Gosset part 2: small sample statistics

[This article was first published on Category R on Roel's R-tefacts, and kindly contributed to R-bloggers]. (You can report issue about the content on this page here)
Want to share your content on R-bloggers? click here if you have a blog, or here if you don't.

Simulation was the key to to achieve world beer dominance.

‘Scientific’ Brewing at scale in the early 1900s

Beer bottles cheers

Beer bottles cheers

This post is an explainer about the small sample experiments performed by William S. Gosset. This post contains some R code that simulates his simulations1 and the resulting determination of the ideal sample size for inference.

If you brew your own beer, or if you want to know how many samples you need to say something useful about your data, this post is for you.

I am a big fan of Gosset, look only at my work room:

Yes that is the wikipedia portret of William Gosset! and so I am absolutely fascinated with the work that Gosset did. In fact I think he is the first data scientist.

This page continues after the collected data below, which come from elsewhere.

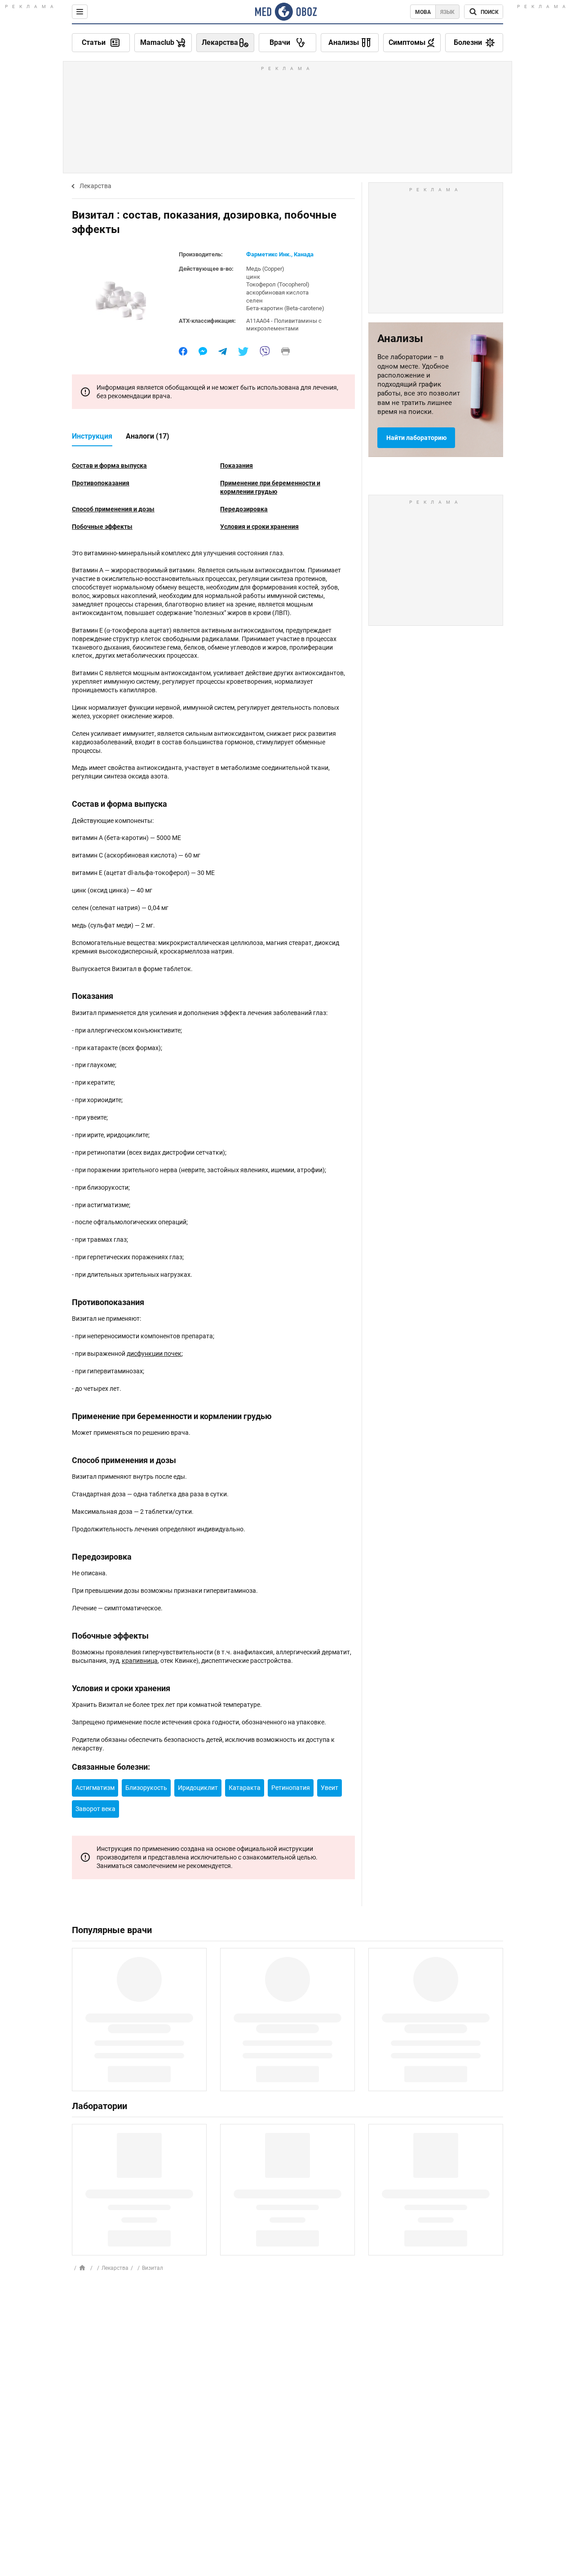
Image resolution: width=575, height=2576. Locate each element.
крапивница (140, 1660)
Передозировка (244, 509)
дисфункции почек (154, 1353)
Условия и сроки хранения (259, 526)
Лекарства (95, 185)
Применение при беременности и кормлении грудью (270, 487)
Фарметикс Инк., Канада (280, 254)
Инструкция (92, 436)
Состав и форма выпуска (109, 465)
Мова (423, 12)
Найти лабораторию (416, 437)
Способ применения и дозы (113, 509)
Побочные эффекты (102, 526)
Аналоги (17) (147, 436)
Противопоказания (100, 483)
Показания (236, 465)
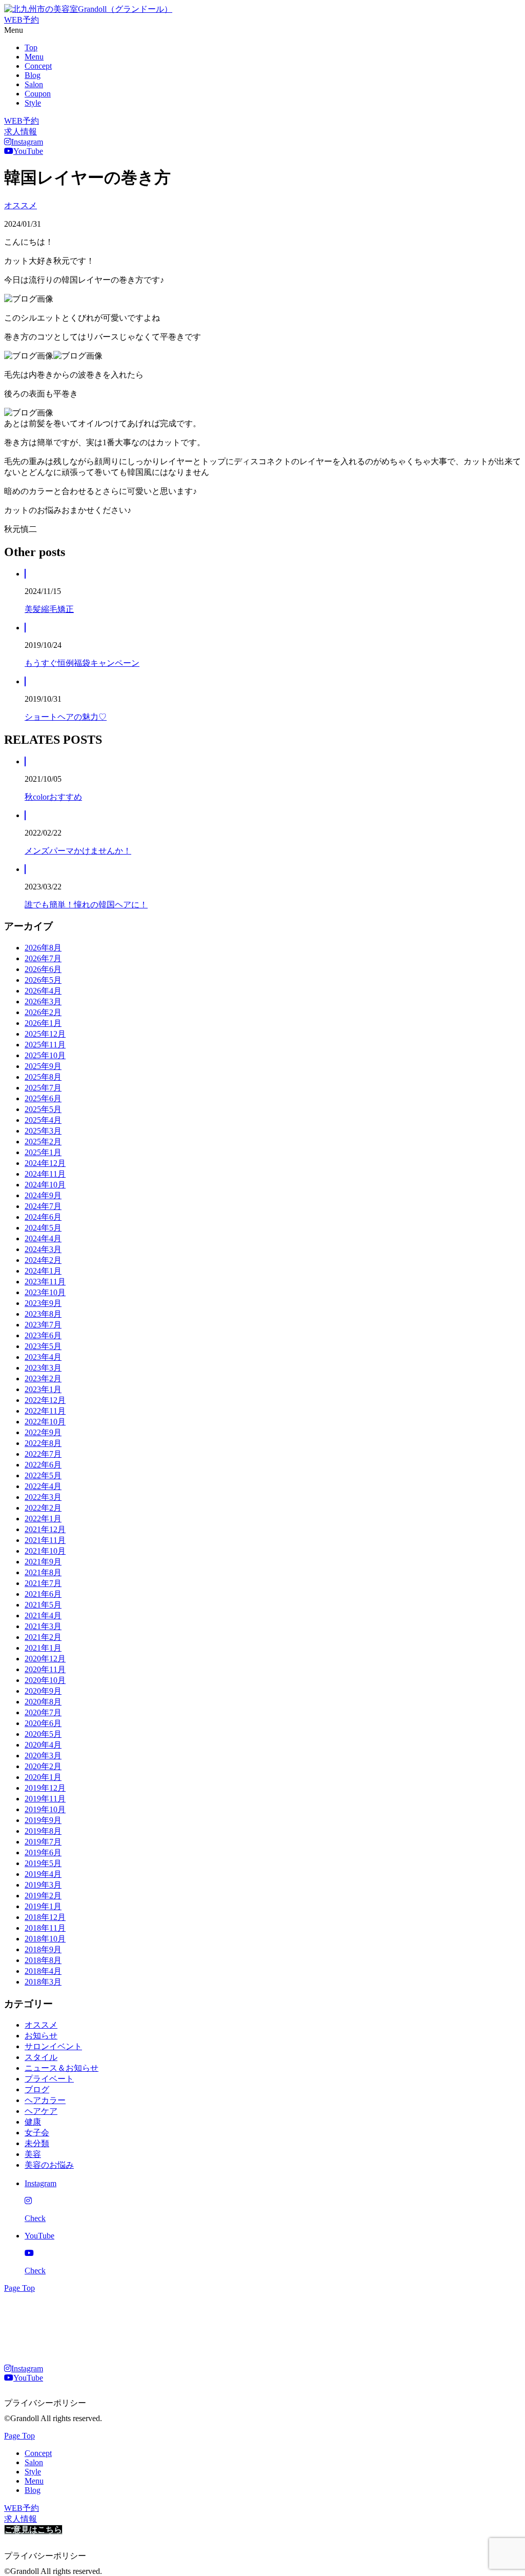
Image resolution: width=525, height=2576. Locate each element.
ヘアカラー (45, 2100)
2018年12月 (45, 1917)
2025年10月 (45, 1055)
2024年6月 (43, 1217)
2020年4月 (43, 1744)
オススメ (20, 205)
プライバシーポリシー (45, 2403)
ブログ (37, 2089)
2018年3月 (43, 1981)
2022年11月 (45, 1410)
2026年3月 (43, 1001)
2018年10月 (45, 1938)
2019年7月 (43, 1841)
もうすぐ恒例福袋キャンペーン (82, 663)
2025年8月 (43, 1077)
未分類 (37, 2143)
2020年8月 (43, 1701)
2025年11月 (45, 1044)
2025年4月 (43, 1120)
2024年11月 (45, 1174)
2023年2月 (43, 1378)
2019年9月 (43, 1820)
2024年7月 (43, 1206)
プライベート (49, 2078)
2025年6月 (43, 1098)
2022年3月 (43, 1497)
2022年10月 (45, 1421)
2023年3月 (43, 1367)
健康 (33, 2121)
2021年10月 (45, 1551)
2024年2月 (43, 1260)
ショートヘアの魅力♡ (66, 716)
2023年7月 (43, 1324)
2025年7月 (43, 1087)
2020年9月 (43, 1691)
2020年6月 (43, 1723)
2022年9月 (43, 1432)
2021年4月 (43, 1615)
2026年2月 (43, 1012)
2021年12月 (45, 1529)
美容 (33, 2154)
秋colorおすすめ (53, 796)
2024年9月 (43, 1195)
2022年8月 (43, 1443)
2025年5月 (43, 1109)
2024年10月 (45, 1184)
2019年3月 (43, 1884)
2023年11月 (45, 1281)
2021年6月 (43, 1594)
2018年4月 (43, 1971)
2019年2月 (43, 1895)
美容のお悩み (49, 2165)
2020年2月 (43, 1766)
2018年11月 (45, 1928)
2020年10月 (45, 1680)
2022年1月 (43, 1518)
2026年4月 (43, 990)
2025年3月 (43, 1130)
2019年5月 (43, 1863)
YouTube (28, 151)
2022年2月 (43, 1507)
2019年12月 (45, 1788)
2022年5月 (43, 1475)
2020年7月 (43, 1712)
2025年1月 (43, 1152)
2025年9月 (43, 1066)
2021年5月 (43, 1604)
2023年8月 (43, 1314)
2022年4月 (43, 1486)
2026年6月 (43, 969)
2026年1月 (43, 1023)
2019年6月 (43, 1852)
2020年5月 (43, 1734)
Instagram (27, 141)
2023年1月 (43, 1389)
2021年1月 (43, 1647)
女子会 (37, 2132)
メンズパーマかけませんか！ (78, 850)
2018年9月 (43, 1949)
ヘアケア (41, 2111)
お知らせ (41, 2035)
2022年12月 (45, 1400)
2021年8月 (43, 1572)
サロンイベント (53, 2046)
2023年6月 (43, 1335)
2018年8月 (43, 1960)
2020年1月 (43, 1777)
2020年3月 (43, 1755)
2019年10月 (45, 1809)
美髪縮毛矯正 (49, 609)
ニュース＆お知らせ (61, 2068)
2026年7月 (43, 958)
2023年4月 (43, 1357)
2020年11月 (45, 1669)
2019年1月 (43, 1906)
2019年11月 (45, 1798)
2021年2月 (43, 1637)
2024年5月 (43, 1227)
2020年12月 (45, 1658)
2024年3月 (43, 1249)
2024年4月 (43, 1238)
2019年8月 (43, 1831)
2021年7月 (43, 1583)
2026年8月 (43, 947)
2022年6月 (43, 1464)
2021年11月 (45, 1540)
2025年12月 (45, 1033)
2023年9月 (43, 1303)
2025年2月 (43, 1141)
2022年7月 (43, 1454)
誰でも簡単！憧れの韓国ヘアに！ (86, 904)
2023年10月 (45, 1292)
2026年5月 (43, 980)
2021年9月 (43, 1561)
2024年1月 (43, 1270)
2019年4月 (43, 1874)
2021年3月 (43, 1626)
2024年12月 (45, 1163)
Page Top (19, 2288)
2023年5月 (43, 1346)
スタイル (41, 2057)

If you are not interested in how beer is made, and just in the simulation go to the heading simulation.

Brewing beer (at scale)

One of the problems William S. Gosset worked on was determining the quality of Malt. To brew beer you need at least 3 ingredients, yeast, hops and a cereal grain2. On a high level it is very simple: You start with extracting the starch from the grain into water. You then flavor the resulting sweet liquid with hops and ferment that mixture with yeast. Put it in a barrel or bottles and you are done! This is quite doable for small batches, but boy does it get difficult at scale!

Gosset’s work touched on all three ingredients of beer, but in this post I will look into the cereal grain.

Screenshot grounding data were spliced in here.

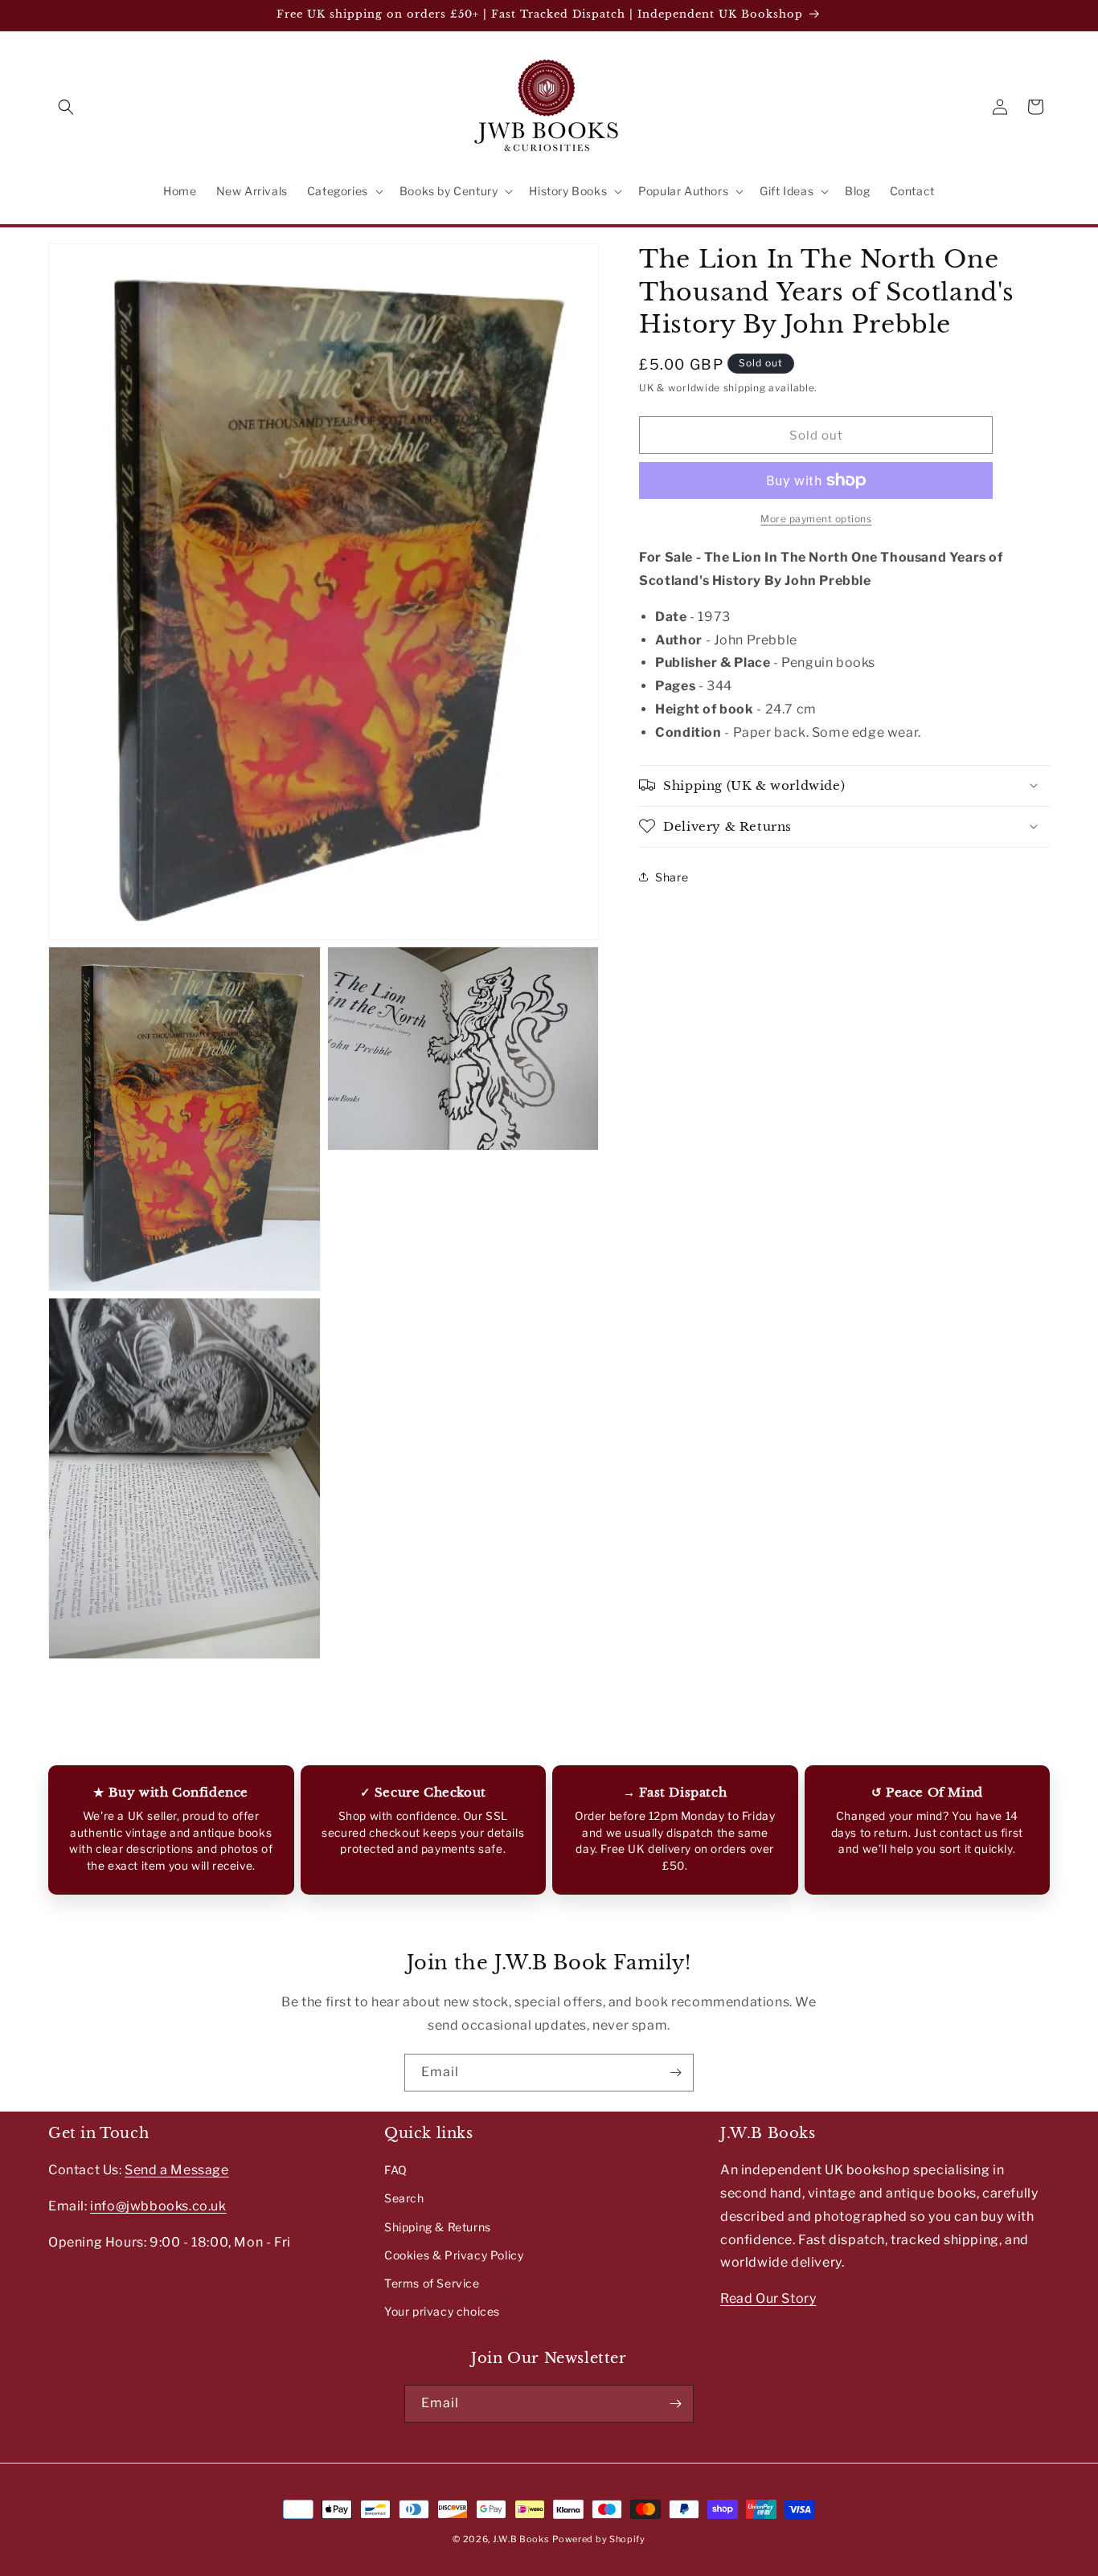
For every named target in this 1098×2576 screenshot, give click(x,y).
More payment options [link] (815, 519)
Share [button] (671, 877)
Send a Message (176, 2169)
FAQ (396, 2170)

Beer, malts and beer technique

Now, beer brewing has been done since at least the 6th century BCE3, and all the steps in beer brewing have their own specialized names4 , which are different in all languages. So I will be talking about malt, but remember that it is just a source of starch, a source of sugars (I’m sorry chemists/ biologist, I have to simplify this a bit).

The source of starch in beer is barley, this grain is first dried, cleaned and then wetted. This starts the biological process of germination in the grain (it gets ready to start a new barley plant). In that process some enzymes are made that will break down starch to smaller sugars. The grains are now ready to start a new plant and, then we sort of kill that process by forced drying. So we end up with sad half germinated barley. This half germinated barley is called malt or malted barley.

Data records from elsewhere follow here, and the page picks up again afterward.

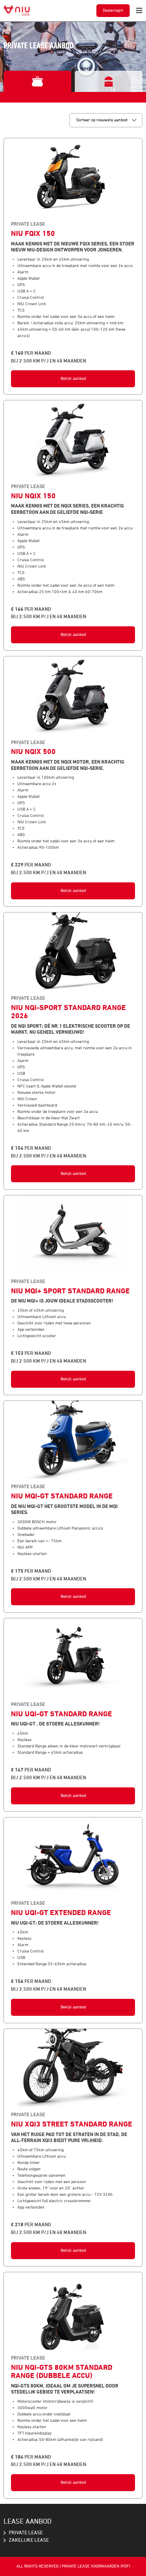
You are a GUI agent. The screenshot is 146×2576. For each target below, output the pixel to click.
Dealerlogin (113, 10)
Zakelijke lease (29, 2540)
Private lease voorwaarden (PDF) (96, 2566)
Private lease (26, 2533)
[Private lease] (37, 81)
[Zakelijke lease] (108, 81)
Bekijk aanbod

Grain, Barley, transforming into malt, as seen here. Malt and grain, detail of individual sprouted malt

Remember that we use the barley for its starch, which is converted into sugar. Sugar is converted by yeast into alcohol. Therefore the amount of sugar in the mixture determines the maximum amount of alcohol the yeast can create. Higher alcohol content keeps the beer for longer periods, but it also changes the taste of the beer. The Guinness brewers wanted consistent taste and consistent alcohol levels.

Too high alcohol levels would increase the tax Guinness was paying the British government. A lower level of alcohol would make the beer go bad earlier and crucially, customers would go to a competitor, and the customers might hate you.

Customers would maybe go to a competitor when I lower the alcohol content?

Customers would maybe go to a competitor when I lower the alcohol content?

So consistency is key if you want people to keep drinking your beer5.

Malt and sugars

Barley in the sun Guinness Malt in Gosset’s time, came from Irish and English Barley stock. Since the sugar content in malt can vary from batch to batch (more or less sun, different amounts of rain etc.), and we determined that you want the exact same taste in all your beer, brewers need to check the sugar content of the barley. In this time brewers were checking the sugar content per batch manually by sniffing the barley, crumbling the material and visually checking it.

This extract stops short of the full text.